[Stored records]
────

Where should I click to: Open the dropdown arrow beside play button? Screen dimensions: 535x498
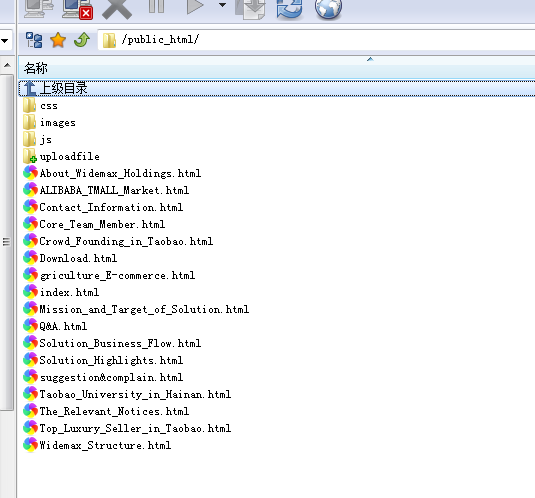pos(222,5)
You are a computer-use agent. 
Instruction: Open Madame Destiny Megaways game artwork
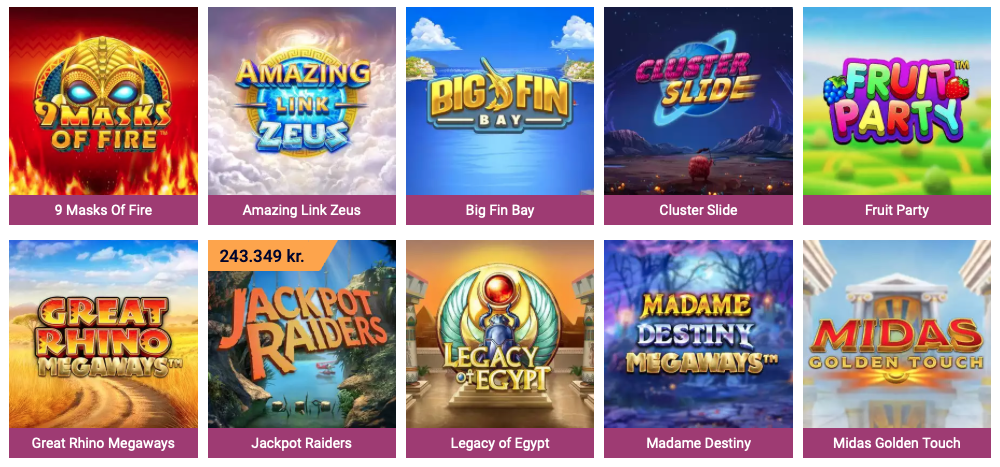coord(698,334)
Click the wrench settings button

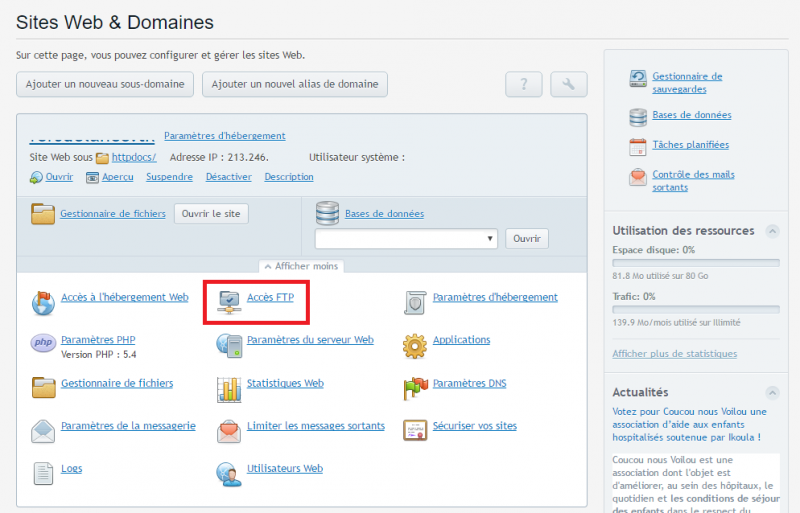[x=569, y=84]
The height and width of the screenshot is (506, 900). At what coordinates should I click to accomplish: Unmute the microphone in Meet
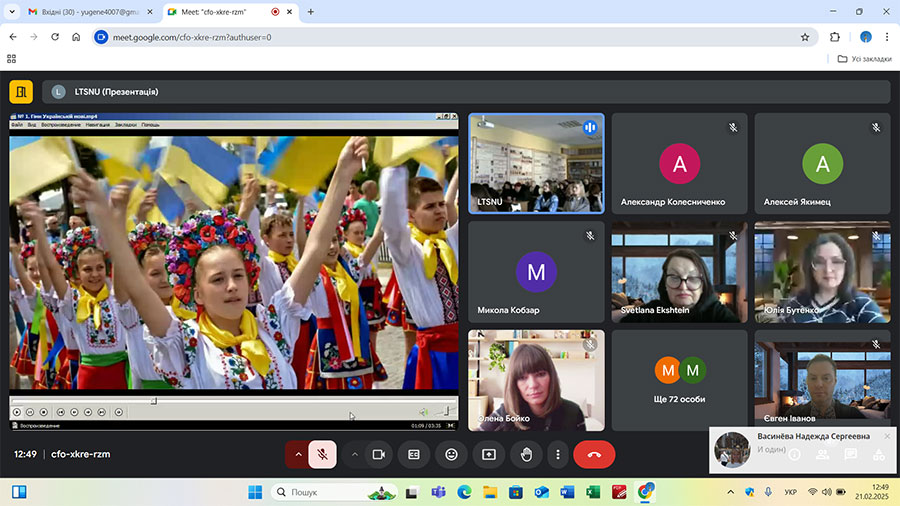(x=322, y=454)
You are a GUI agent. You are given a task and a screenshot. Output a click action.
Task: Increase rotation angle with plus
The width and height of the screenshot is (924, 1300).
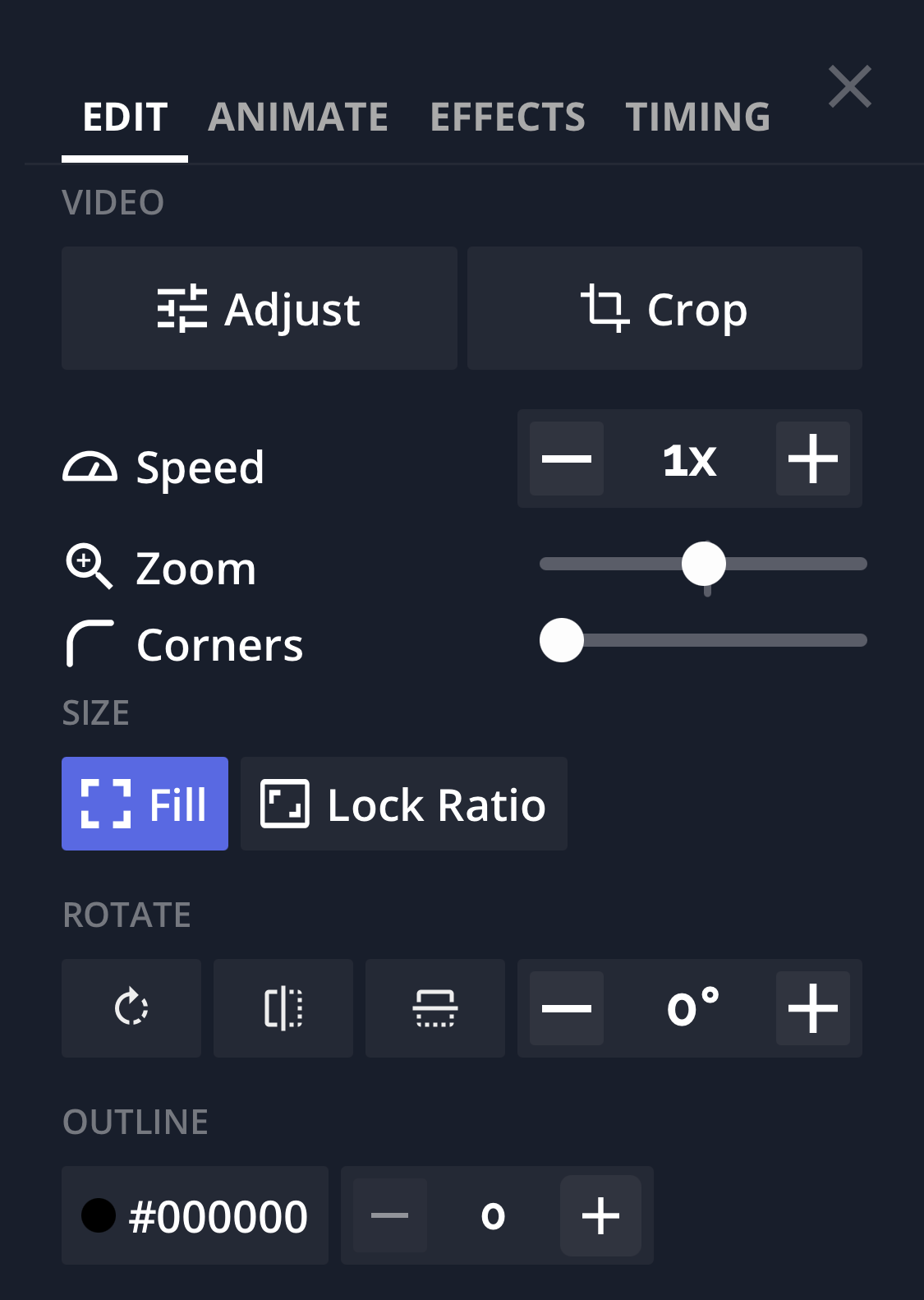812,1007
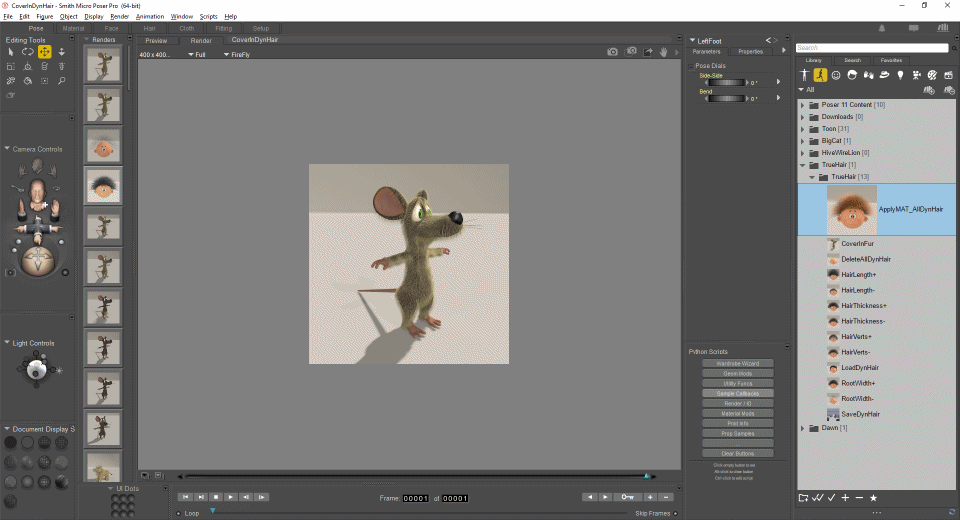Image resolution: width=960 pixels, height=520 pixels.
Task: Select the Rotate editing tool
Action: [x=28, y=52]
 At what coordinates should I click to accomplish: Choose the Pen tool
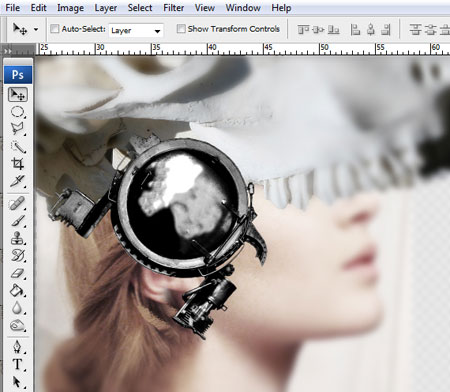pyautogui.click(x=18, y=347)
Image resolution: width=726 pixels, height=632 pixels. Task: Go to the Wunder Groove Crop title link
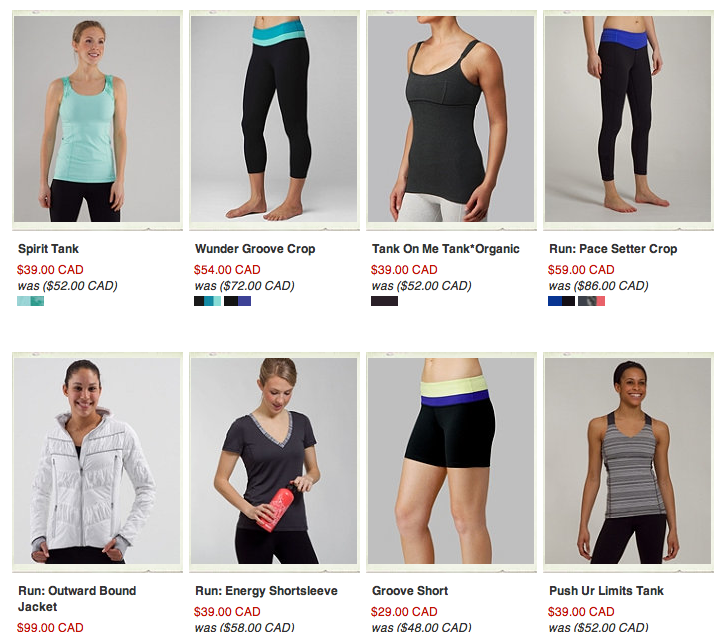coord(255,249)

────

Brief:
Once the pictures are set aside, copy the remaining text of every entry exactly.

Answer to this problem:
Where should I click to: Open the dropdown arrow beside play button? Screen dimensions: 535x498
pos(222,5)
You are a computer-use agent. 
Instruction: Open Madame Destiny Megaways game artwork
coord(698,334)
Click the wrench settings button

[x=569, y=84]
The height and width of the screenshot is (506, 900). At what coordinates should I click to accomplish: Unmute the microphone in Meet
(x=322, y=454)
You are a GUI agent. You are given a task and a screenshot. Output a click action.
Task: Increase rotation angle with plus
The width and height of the screenshot is (924, 1300).
812,1007
Image resolution: width=960 pixels, height=520 pixels.
Task: Select the Rotate editing tool
Action: [x=28, y=52]
 At what coordinates should I click to accomplish: Choose the Pen tool
pyautogui.click(x=18, y=347)
Image resolution: width=726 pixels, height=632 pixels. Task: Go to the Wunder Groove Crop title link
coord(255,249)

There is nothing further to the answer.